Prime Minister Benjamin Netanyahu called the Sunday meeting after at least 170 people were wounded, including police officers, in hours-long clashes on Saturday in south Tel Aviv between supporters and opponents of Eritrea’s government. Around 50 Eritrean nationals are being held, with Ben Gvir pushing for more “administrative” arrests, Hebrew media reported widely.
Netanyahu argued that migration from African countries constituted “a real threat to Israel’s character and future as a Jewish and democratic state.”
The Israeli right largely rejects African migrants’ claims of asylum-seeking and routinely refers to all migrants, regardless of motives and circumstances, as “infiltrators.”
Netanyahu said that while many of the migrants had departed over the years, tens of thousands remain. He lamented the fact that various government “suggestions” to incentivize migrants to leave had been blocked by the High Court of Justice.
The court in the past blocked jailing migrants for extended periods of time without trial, and also struck down a move forcing them to deposit 20 percent of their work salary in a fund, with the money released only upon their departure from the country. The so-called “Deposit Law” had pushed many asylum seekers into even more dire poverty.
Netanyahu, who chaired the ministerial meeting, said the government is “seeking strong steps against rioters, including immediate deportation of those who took part.”
The ministers also agreed to consider canceling work permits for migrants and to advance a new quasi-constitutional Basic Law on immigration.
“One thing we didn’t suggest, and it’s good that we didn’t, was the UN plan,” Netanyahu said.
He was referring to a 2018 plan he himself engineered, in cooperation with the United Nations and several European nations, which would have seen at least half of the African migrants seeking asylum in Israel resettled abroad.
Netanyahu initially celebrated the deal as a landmark achievement, but suspended the move within hours and later canceled it entirely after intense criticism from the right for agreeing to let some remain and receive temporary refugee status in the country.
Proponents of the government’s legal overhaul say the migrants are a major reason the plan must move ahead.
“We are fighting for the country to be Jewish and democratic, for the right of the residents of south Tel Aviv and Eilat to live safe lives, so that south Tel Aviv will not turn into the Wild West,” Levin said in a statement on Saturday.

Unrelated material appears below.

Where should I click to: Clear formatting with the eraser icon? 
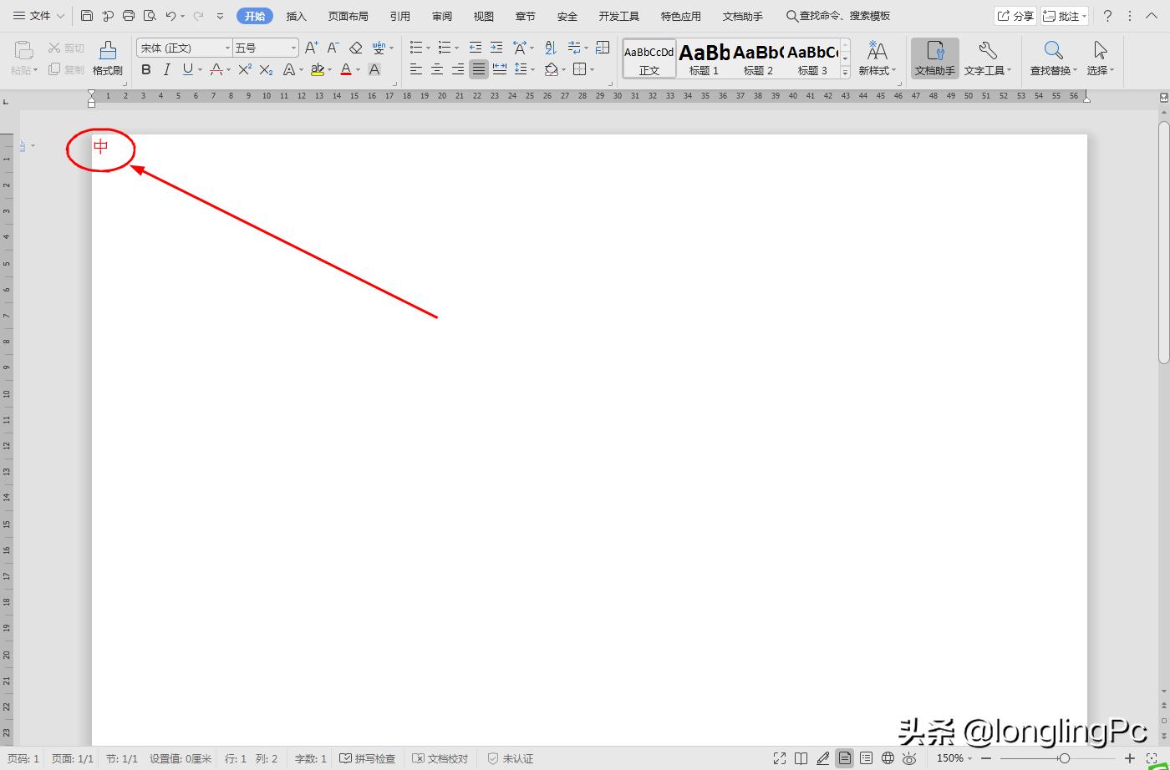coord(356,48)
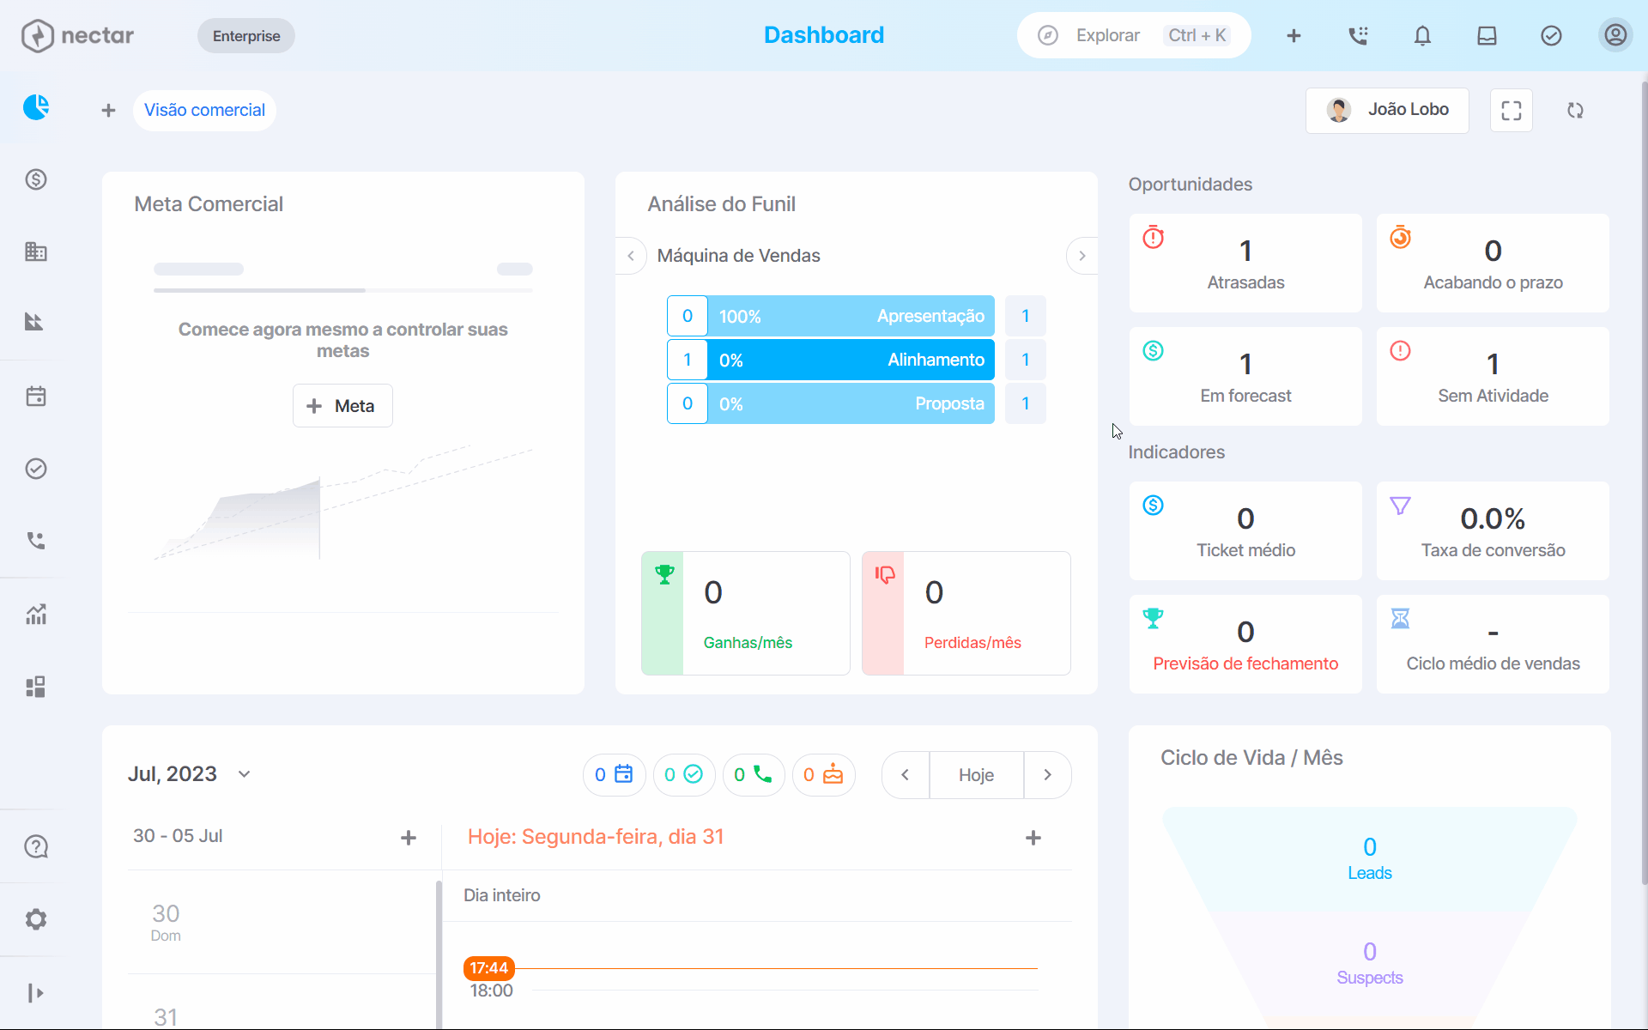Click the + Meta button
Viewport: 1648px width, 1030px height.
tap(342, 405)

Asylum-seekers have been met with antipathy by successive Israeli governments, and face an uncertain future as the state has acknowledged refugee status only in a minuscule number of cases and has led ongoing efforts to make life difficult for them or to deport them outright.
The issue is oft-cited by supporters of the government’s judicial overhaul as an example of court overreach in defiance of public will, while opponents of the overhaul cite the same decisions as proving the court’s key role in protecting human rights.
Some 30,000 migrants, mostly from Sudan and Eritrea, are thought to be in the country, with many of them contending they are refugees from war and oppression. Most African migrants arrived in Israel through Egypt in 2007-2012, before Israel built a barrier along the desert border. Few migrants have arrived since that time.
Saturday’s riots broke out amid a demonstration against an official Eritrean government event marking the 30th anniversary of autocratic President Isaias Afwerki’s rise to power. Opponents of the regime, decked in blue, arrived on the scene to demonstrate against supporters, who wore red. The rallies soon devolved into violence that lasted for several hours.